On a much lighter note, I got a call from the Mohawk decathlon team last Tuesday as they sat at Papa Gino’s in Northampton. Evan Bruffee and Matt Walsh had just taken part in the mayonnaise bet I wrote about in this space last week and Walsh defeated Bruffee by the closest score ever in the eight years the bet has been wagered. Bruffee held a slight lead heading into the final event, the 1,500 meter run, but Walsh beat Bruffee and wound up defeating him 3,330-3,231.

So Bruffee sat at Papa Gino’s with a jar of mayonaisse in front of him and had not only his team but other athletes from other schools stop by, including some from Southwick who had heard about the bet and wanted to watch Bruffee eat the jar of mayo. Both Walsh and Ed Muenkel, another athlete on the team, had to each take a scoop because both had taken zeros in one event, but Bruffee was left to eat the rest of the jar. He called me just before he set in.

“I kind of knew going into the last event that I was in trouble,” he said. “I was kind of hoping to just stay close enough to him, but after the second lap I knew it was going to be very bad.”

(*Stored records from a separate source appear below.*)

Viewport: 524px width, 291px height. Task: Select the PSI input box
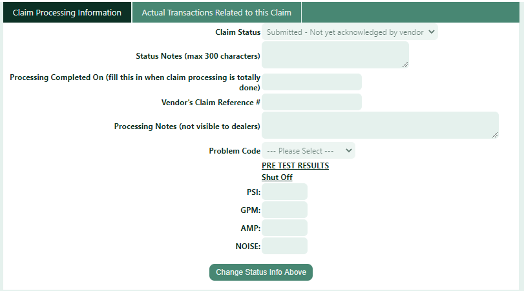(x=284, y=192)
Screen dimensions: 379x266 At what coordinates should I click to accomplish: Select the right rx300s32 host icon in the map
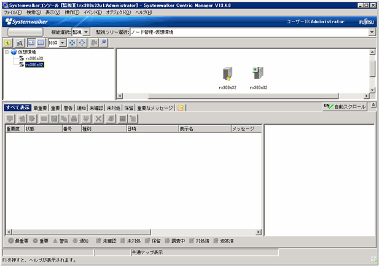257,74
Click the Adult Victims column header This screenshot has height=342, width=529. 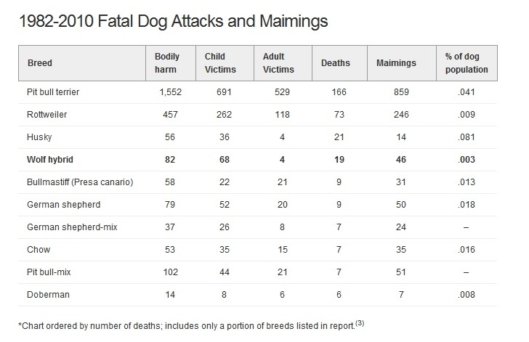(x=279, y=63)

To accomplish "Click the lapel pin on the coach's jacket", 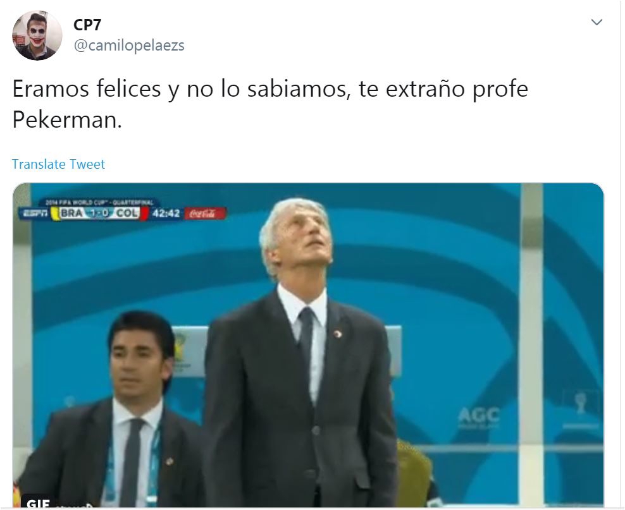I will coord(338,334).
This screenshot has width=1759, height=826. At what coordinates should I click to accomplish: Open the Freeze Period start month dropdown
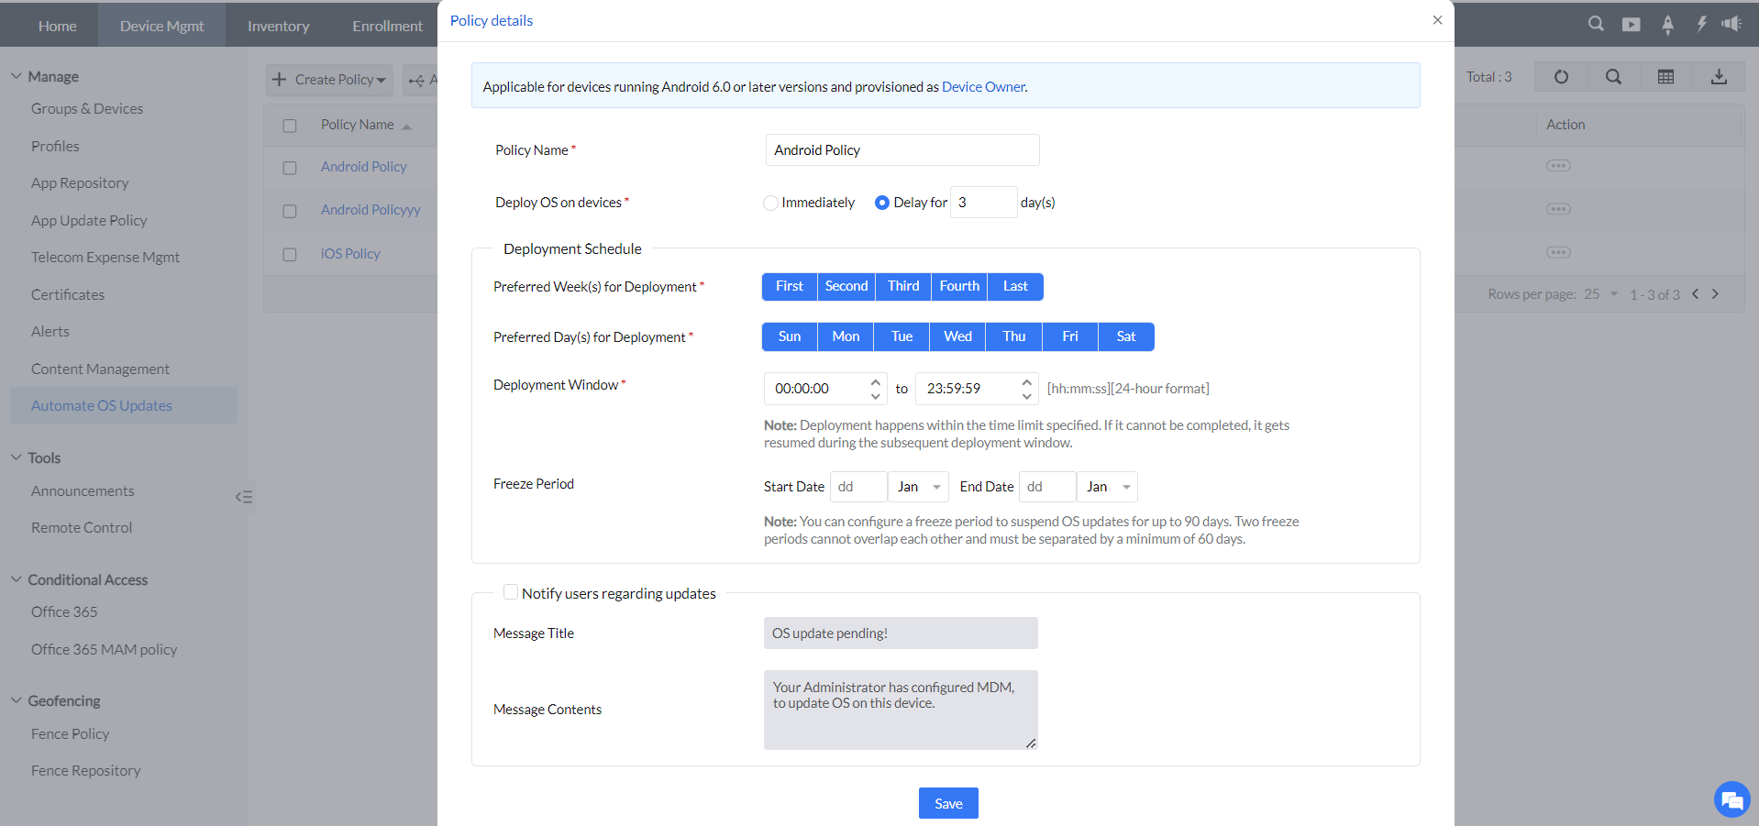[x=919, y=487]
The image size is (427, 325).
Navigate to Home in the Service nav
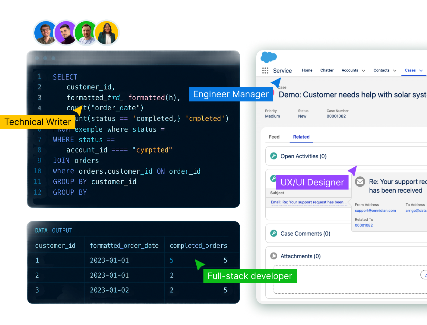(307, 70)
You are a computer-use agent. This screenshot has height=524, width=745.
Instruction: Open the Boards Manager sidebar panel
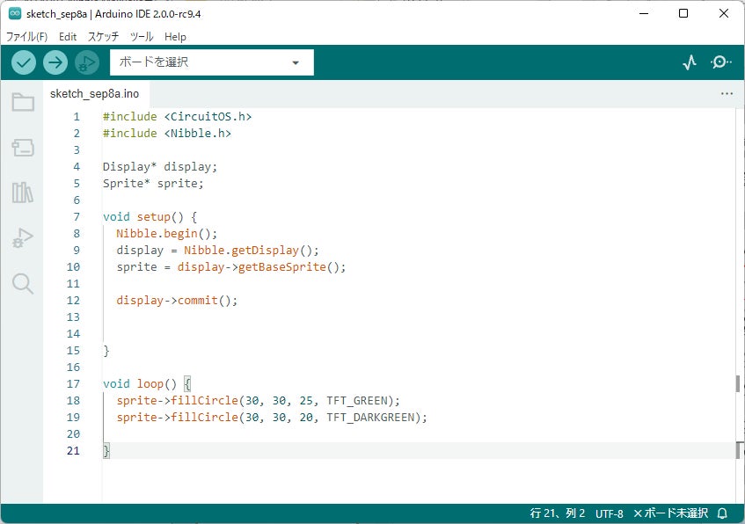(23, 147)
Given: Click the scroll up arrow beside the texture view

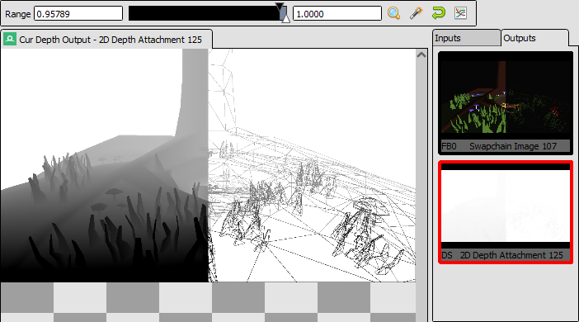Looking at the screenshot, I should tap(421, 55).
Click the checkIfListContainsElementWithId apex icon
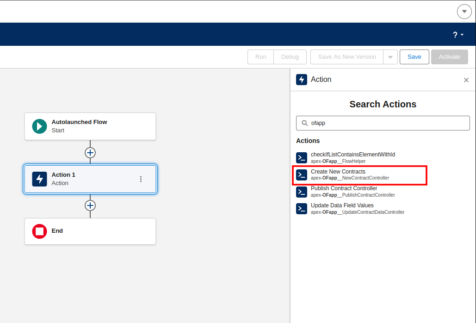Screen dimensions: 476x323 point(302,158)
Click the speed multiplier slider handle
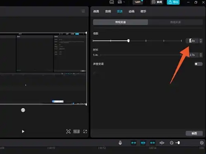 pyautogui.click(x=128, y=41)
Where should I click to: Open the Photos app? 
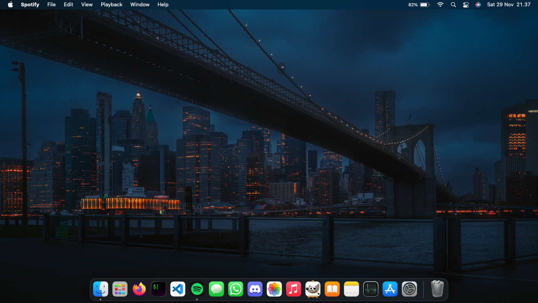click(274, 289)
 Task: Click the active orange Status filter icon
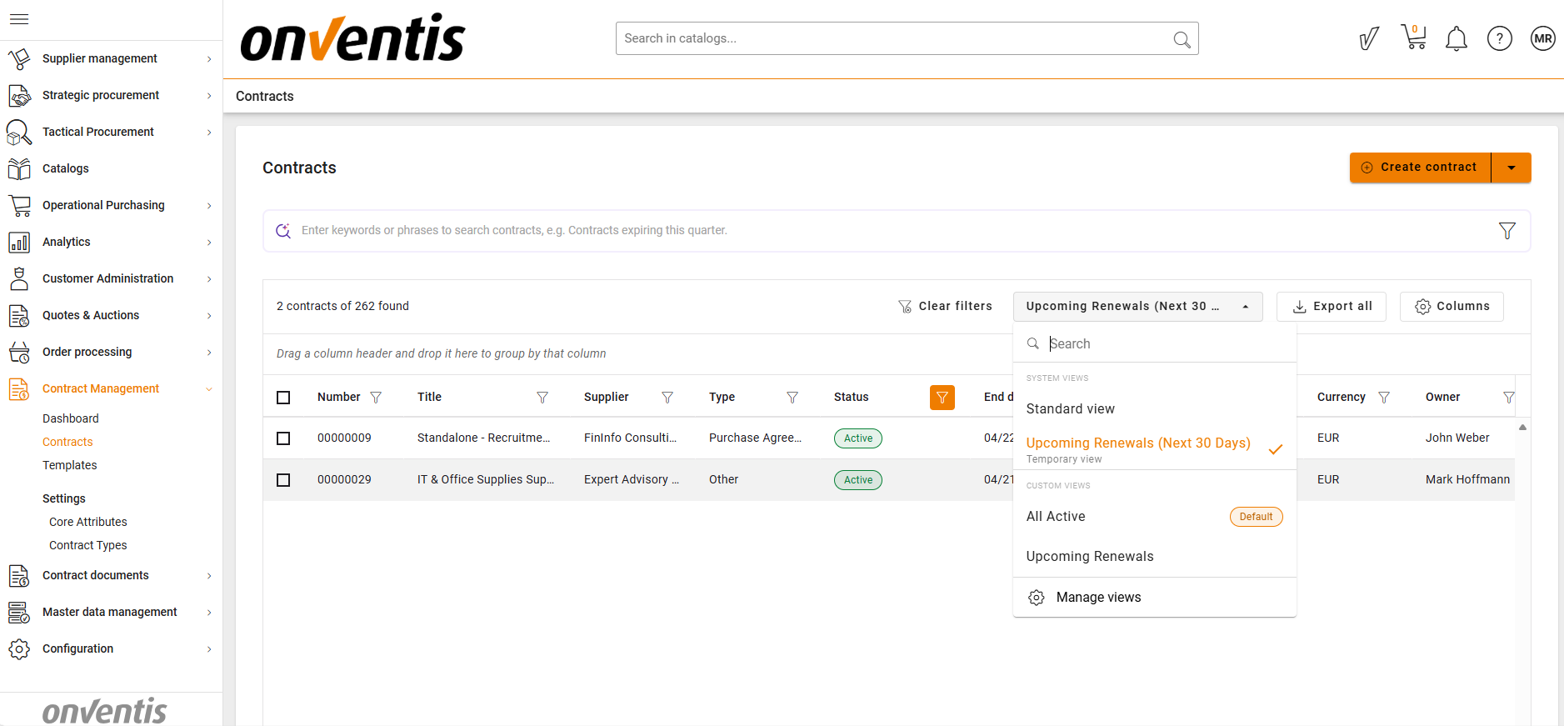[x=942, y=398]

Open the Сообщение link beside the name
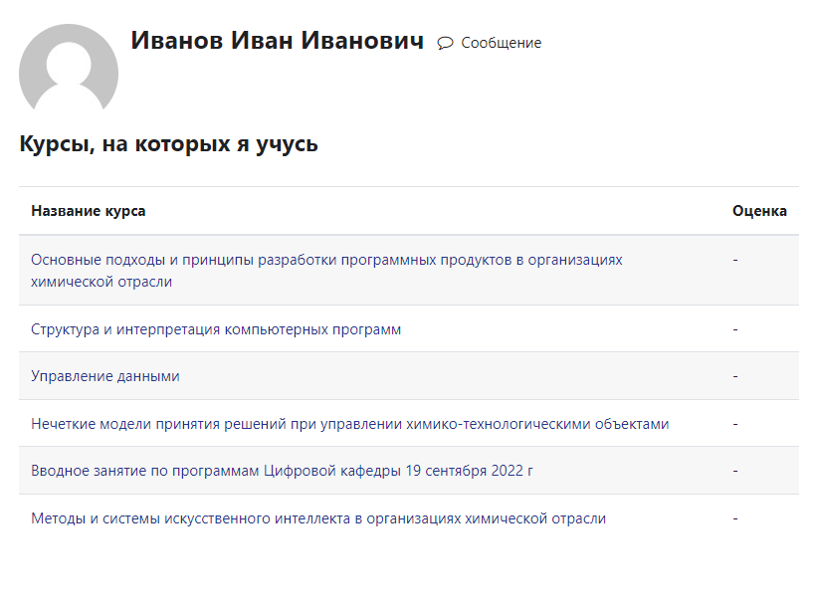coord(501,43)
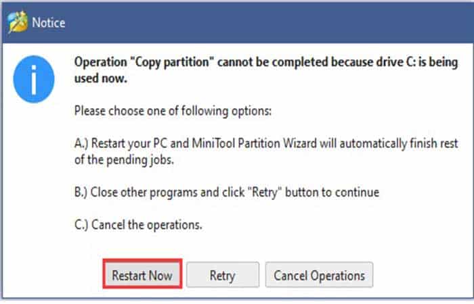Click the bold word "Operation" starting the message

101,62
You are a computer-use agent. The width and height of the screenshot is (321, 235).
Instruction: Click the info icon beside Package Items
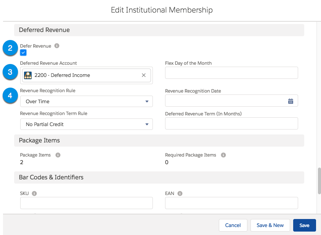click(58, 155)
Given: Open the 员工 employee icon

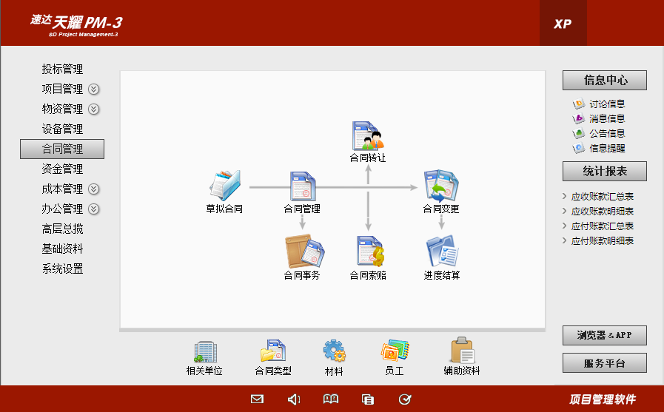Looking at the screenshot, I should 395,351.
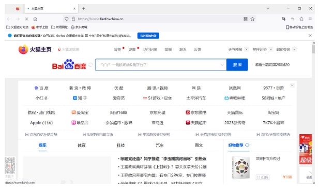
Task: Collapse the site links panel arrow
Action: coord(292,85)
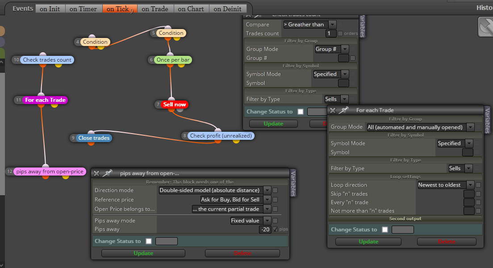Select the red Sell now block
493x268 pixels.
coord(175,105)
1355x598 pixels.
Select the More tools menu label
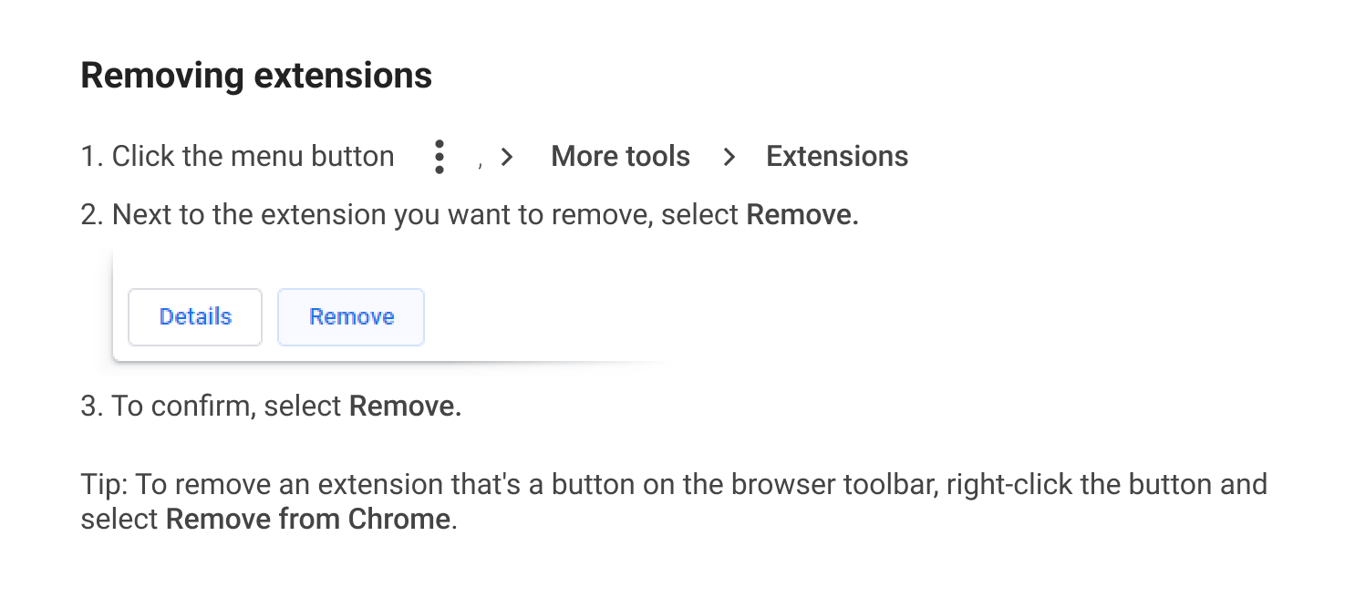(620, 157)
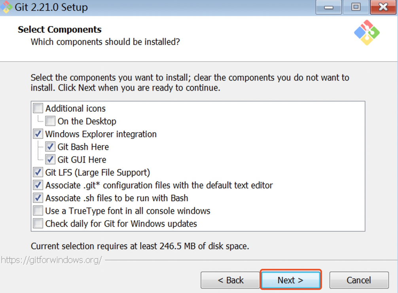Go back with the Back button

(x=231, y=280)
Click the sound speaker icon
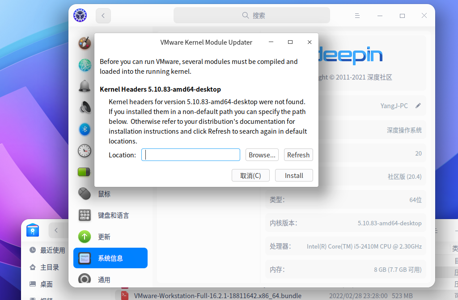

I called Mohawk coach Shawn Billings later to find out how he did.

“He got most of it,” Billings said with a pause, so I asked him if he managed to keep it down.

“He didn’t quite keep it down,” he continued. “He shared it with a bit of the Papa Gino’s bathroom, and he wasn’t feeling good the next day, either.”

It was all in good fun and Billings said the bravery of Bruffee and Walsh has sparked others on the team who will be back next season to already start sizing each other up. It could be a lucrative spring next year for Hellman’s.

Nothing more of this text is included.